Shoplifting is on the rise, and considering a slab of pork belly in your coat pocket is a little less conspicuous than, say, a boxed and tagged digital camera, it’s no surprise the most recent Global Retail Theft Barometer study identified meat as one of the most commonly stolen items from supermarkets. It’s got so bad, in fact, that some places have resorted to tagging and boxing their meat because it keeps on walking out the door.

“Back in the day it was electric toothbrushes and razors, but now meat is the go-to product to steal,” says Scott, a 42-year-old heroin and crack user who’s taking me on a walk through Leicester’s city centre supermarkets. “I need to do all my shoplifting before 10AM – before I start rattling – so on the average day I’ll get up at 7AM. Some shops don’t bother with security until 10AM because they think all the heroin addicts are lazy and still in bed.”

trainspotting.foodWalking into a Sainsbury’s he quickly appraises the meat shelves, picking up a leg of lamb priced at £21. “This is what you want,” he says. “Stick this down your trousers, sell it down the pub and that’s a bag of heroin right there.” He puts it back on the shelf, although already we’ve got a security guard eyeing us up. “Legs of lamb are harder to get – popular with everyone, a joint of meat makes people feel good; they can bring it home to the family.” Next he scoops up 10 packs of high-end bacon: “This would just go down my coat. I’d tuck my body warmer into my belt so it doesn’t fall out.” He says he prefers the vacuum-packed bacon over the stuff sold in plastic trays because he can fit twice as many down under his coat.

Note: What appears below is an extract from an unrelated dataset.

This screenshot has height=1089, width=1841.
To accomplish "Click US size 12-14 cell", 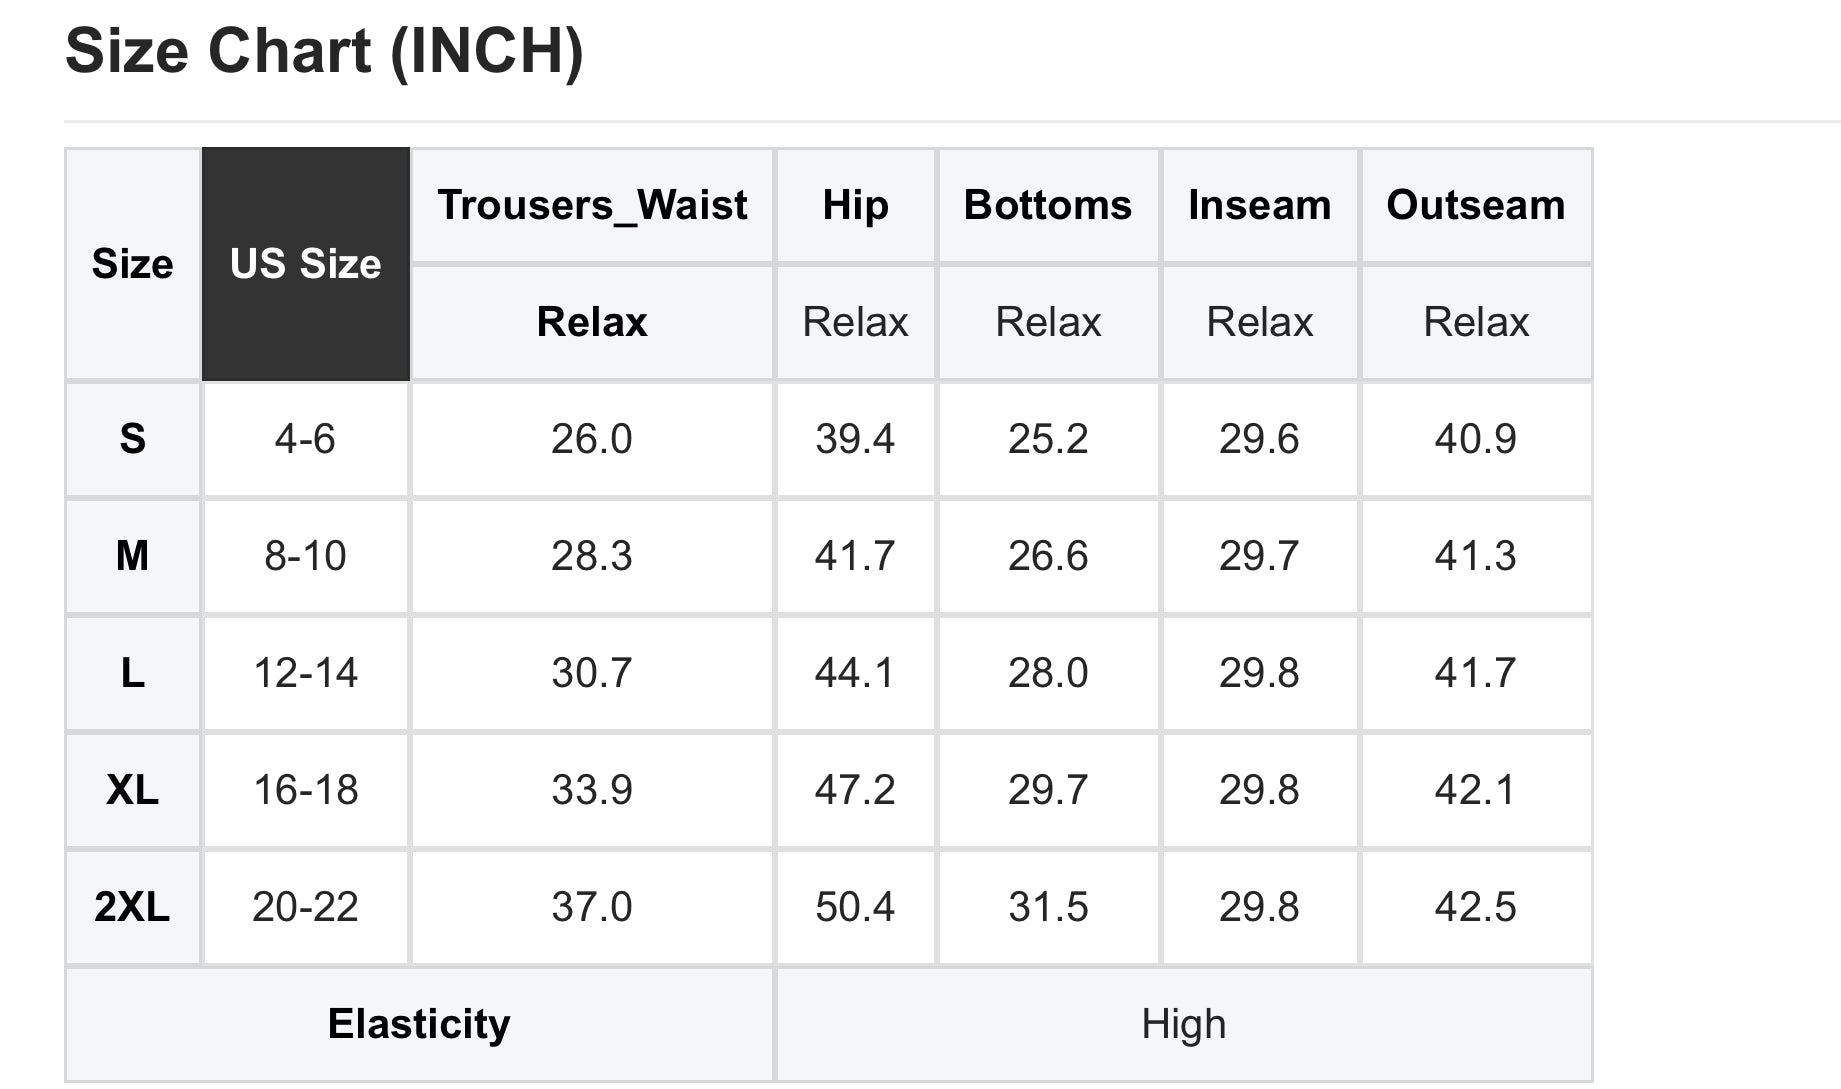I will [x=305, y=673].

“I have a few regular pubs I sell meat in; most of the pubs where I sell meat are estate pubs. In some of them the landlord will ask for first refusal before he lets me offer it to his customers. Sometimes I have to sneak in and sell it without the manager knowing.”

The selling of meat in pubs – these days mainly by heroin users – isn’t anything new, which is perhaps why it’s tolerated in many working class areas. One pub in London’s East End in the 1960s was known as “Dewhursts”, after the chain of butcher shops, because it sold so much meat that had been diverted from the docks.